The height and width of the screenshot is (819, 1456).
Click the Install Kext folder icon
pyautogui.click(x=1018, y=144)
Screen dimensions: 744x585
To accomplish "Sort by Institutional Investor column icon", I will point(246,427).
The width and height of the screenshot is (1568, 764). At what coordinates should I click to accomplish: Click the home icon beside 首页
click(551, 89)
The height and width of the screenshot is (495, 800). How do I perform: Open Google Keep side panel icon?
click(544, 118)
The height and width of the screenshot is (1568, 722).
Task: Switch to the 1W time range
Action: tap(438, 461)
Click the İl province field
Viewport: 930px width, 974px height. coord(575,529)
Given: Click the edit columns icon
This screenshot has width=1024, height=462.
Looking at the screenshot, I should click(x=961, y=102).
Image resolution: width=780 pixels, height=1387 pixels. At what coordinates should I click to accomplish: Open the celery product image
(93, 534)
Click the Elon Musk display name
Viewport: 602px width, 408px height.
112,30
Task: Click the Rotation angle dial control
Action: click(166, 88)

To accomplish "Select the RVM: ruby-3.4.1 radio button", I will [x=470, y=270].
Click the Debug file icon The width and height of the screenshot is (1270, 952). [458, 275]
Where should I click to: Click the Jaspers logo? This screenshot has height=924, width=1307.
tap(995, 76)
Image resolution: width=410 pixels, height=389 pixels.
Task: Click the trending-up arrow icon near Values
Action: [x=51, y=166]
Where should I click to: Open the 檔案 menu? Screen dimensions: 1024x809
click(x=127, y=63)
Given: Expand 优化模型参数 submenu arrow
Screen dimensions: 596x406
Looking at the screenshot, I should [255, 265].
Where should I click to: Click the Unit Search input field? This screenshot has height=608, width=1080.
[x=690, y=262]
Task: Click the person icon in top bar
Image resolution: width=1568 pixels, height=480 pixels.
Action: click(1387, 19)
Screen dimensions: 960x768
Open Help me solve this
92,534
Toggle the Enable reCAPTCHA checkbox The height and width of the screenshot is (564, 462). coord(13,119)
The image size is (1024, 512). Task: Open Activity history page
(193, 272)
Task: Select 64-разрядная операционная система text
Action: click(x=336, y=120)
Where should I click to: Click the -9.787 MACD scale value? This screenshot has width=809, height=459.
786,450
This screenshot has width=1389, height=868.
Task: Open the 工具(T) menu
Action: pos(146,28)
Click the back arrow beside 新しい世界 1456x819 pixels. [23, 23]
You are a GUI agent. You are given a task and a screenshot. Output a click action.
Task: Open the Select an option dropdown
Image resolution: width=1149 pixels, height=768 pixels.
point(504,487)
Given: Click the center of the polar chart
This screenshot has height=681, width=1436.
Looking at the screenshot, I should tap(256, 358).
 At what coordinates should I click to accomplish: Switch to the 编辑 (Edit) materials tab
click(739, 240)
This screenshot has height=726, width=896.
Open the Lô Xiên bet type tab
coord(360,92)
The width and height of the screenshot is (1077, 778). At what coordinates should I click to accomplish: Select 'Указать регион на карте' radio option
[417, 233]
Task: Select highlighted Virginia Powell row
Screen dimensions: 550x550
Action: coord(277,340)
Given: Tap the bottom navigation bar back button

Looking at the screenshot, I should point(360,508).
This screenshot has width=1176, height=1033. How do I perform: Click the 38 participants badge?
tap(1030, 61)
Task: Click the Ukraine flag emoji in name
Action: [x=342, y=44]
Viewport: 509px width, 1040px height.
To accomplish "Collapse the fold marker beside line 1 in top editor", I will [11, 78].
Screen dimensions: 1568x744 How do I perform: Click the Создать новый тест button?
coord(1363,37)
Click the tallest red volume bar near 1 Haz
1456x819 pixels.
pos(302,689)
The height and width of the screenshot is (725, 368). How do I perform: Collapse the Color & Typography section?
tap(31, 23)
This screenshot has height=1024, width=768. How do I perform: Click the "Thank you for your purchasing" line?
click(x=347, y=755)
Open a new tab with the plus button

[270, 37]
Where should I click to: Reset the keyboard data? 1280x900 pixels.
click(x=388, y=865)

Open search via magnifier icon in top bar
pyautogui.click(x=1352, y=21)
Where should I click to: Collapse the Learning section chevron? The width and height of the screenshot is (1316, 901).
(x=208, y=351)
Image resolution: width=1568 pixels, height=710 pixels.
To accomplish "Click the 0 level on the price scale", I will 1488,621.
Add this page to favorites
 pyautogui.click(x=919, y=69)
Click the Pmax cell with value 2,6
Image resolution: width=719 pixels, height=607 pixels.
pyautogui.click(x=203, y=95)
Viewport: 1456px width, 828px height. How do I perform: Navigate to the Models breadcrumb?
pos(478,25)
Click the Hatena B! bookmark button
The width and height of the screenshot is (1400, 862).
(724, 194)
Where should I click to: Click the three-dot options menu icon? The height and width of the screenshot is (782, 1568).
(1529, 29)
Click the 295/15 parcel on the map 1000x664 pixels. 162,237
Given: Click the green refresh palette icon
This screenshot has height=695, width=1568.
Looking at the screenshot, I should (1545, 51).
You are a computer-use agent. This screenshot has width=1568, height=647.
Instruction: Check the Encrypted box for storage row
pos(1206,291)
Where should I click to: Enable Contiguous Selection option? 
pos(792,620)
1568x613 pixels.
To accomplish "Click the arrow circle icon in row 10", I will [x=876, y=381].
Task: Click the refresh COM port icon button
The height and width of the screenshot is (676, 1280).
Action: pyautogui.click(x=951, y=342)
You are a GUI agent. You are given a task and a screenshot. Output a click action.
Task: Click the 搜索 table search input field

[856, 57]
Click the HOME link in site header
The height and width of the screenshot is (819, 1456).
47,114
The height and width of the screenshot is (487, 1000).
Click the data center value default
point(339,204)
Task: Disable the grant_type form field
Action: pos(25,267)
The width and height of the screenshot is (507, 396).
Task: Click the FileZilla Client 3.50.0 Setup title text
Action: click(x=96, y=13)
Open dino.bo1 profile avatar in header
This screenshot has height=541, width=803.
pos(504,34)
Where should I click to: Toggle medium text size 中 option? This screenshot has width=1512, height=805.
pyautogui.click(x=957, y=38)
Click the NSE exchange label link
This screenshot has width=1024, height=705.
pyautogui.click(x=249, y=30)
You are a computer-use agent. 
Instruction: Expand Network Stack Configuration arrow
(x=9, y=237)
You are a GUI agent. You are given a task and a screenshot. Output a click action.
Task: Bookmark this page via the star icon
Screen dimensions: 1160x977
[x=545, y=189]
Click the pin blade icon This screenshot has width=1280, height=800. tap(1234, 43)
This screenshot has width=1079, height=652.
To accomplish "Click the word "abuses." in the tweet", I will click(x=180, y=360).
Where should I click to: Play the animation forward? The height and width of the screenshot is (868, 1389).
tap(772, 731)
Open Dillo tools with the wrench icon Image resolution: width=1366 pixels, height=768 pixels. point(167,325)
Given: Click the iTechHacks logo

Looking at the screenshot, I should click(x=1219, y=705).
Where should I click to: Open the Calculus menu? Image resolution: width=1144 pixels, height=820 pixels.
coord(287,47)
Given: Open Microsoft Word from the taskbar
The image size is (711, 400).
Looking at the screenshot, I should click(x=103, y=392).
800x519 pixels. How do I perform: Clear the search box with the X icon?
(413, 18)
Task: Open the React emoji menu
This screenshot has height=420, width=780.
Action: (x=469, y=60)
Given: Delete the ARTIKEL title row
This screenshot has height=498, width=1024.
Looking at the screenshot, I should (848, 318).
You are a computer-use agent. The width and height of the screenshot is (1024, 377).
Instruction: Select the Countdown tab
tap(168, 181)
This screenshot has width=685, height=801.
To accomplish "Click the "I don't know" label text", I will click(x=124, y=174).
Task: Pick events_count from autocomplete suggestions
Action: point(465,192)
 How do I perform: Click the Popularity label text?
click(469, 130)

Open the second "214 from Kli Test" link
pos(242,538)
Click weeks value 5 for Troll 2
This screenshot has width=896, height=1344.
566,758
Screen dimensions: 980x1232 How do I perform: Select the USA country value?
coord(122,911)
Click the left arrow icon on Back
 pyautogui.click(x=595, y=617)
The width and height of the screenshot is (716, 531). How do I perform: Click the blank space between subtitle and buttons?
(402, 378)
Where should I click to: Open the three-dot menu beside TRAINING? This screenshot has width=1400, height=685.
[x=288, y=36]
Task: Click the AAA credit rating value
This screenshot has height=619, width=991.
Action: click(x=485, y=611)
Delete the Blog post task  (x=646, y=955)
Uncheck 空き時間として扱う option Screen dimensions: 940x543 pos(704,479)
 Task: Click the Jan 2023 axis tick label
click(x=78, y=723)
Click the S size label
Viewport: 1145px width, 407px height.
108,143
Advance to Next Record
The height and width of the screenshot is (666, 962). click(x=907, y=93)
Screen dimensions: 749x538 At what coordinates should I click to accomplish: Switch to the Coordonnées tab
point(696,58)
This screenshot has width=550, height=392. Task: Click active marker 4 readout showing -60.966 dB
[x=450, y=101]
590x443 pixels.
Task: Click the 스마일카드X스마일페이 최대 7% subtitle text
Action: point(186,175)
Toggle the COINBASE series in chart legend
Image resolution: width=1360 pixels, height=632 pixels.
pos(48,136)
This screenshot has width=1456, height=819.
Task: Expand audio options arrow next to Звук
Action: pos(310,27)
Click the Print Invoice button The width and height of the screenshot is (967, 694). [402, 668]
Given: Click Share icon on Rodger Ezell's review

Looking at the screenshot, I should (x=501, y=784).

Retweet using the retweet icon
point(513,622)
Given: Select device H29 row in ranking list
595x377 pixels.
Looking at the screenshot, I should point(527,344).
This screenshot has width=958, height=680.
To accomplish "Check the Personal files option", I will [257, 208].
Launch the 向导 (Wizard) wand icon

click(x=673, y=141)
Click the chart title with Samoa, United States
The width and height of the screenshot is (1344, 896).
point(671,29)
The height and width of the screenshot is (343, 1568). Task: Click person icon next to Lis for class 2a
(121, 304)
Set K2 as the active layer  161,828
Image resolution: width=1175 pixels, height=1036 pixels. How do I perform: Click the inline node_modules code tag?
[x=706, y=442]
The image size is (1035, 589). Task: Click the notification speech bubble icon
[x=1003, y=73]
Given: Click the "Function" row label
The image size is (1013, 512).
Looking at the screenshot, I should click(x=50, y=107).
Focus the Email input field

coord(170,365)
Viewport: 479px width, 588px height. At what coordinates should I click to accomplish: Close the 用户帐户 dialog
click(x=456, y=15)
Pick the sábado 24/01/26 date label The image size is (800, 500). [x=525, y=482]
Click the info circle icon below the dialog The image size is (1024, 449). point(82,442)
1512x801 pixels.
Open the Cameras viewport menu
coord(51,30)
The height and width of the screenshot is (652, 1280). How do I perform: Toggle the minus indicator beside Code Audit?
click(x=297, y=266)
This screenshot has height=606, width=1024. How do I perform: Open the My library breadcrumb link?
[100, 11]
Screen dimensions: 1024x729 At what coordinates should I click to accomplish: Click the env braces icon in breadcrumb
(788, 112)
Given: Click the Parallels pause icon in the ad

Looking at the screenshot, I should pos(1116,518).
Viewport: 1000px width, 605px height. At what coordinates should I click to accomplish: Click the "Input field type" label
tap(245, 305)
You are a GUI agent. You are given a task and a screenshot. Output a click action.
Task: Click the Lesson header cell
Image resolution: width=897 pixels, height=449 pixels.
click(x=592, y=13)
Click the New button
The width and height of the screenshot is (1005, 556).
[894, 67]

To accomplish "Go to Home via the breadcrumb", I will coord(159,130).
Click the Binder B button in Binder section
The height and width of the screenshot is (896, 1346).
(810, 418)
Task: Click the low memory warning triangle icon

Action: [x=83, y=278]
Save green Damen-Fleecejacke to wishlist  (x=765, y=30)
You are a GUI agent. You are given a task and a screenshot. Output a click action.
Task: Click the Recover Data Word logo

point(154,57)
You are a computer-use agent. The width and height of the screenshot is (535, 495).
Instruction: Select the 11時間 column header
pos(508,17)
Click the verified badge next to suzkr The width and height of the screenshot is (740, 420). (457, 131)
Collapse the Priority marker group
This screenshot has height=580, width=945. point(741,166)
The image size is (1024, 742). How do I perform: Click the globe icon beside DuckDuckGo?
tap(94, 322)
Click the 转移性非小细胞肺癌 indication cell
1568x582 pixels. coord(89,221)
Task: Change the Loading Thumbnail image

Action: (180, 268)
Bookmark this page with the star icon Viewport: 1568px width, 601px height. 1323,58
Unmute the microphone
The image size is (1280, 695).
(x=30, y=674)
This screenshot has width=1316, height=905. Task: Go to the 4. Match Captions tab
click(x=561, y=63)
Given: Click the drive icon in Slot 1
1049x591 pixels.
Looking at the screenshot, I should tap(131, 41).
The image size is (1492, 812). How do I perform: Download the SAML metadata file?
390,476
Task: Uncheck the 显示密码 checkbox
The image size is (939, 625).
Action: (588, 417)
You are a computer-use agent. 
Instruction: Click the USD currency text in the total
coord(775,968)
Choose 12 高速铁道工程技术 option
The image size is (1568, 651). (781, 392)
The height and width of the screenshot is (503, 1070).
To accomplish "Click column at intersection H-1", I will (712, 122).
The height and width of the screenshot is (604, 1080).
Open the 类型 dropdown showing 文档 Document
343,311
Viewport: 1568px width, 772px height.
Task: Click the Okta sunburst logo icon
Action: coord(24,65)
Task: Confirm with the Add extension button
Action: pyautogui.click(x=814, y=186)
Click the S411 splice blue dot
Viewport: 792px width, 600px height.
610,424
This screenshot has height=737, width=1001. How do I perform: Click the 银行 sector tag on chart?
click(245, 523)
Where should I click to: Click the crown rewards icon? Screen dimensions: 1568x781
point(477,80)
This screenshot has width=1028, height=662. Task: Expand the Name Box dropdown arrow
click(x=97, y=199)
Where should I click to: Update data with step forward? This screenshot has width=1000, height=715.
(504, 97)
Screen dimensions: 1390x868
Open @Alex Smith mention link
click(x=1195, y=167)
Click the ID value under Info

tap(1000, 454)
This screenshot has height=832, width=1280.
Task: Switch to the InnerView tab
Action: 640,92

------------------------------------------------------------

• _PROBLEM DETAILS_
Copy the data again from its first line through the line that contains "click(551, 89)", keeping every line. Multiply only the coordinates by 1.15 and round each to a whole number, with halves rounded up. Leave the dimension figures and all other text unchanged.

• _ANSWER TO THE TASK_
The height and width of the screenshot is (819, 1456).
Click the Install Kext folder icon
pyautogui.click(x=1171, y=166)
Screen dimensions: 744x585
To accomplish "Sort by Institutional Investor column icon", I will point(283,491).
The width and height of the screenshot is (1568, 764). At what coordinates should I click to accomplish: Click the home icon beside 首页
click(634, 102)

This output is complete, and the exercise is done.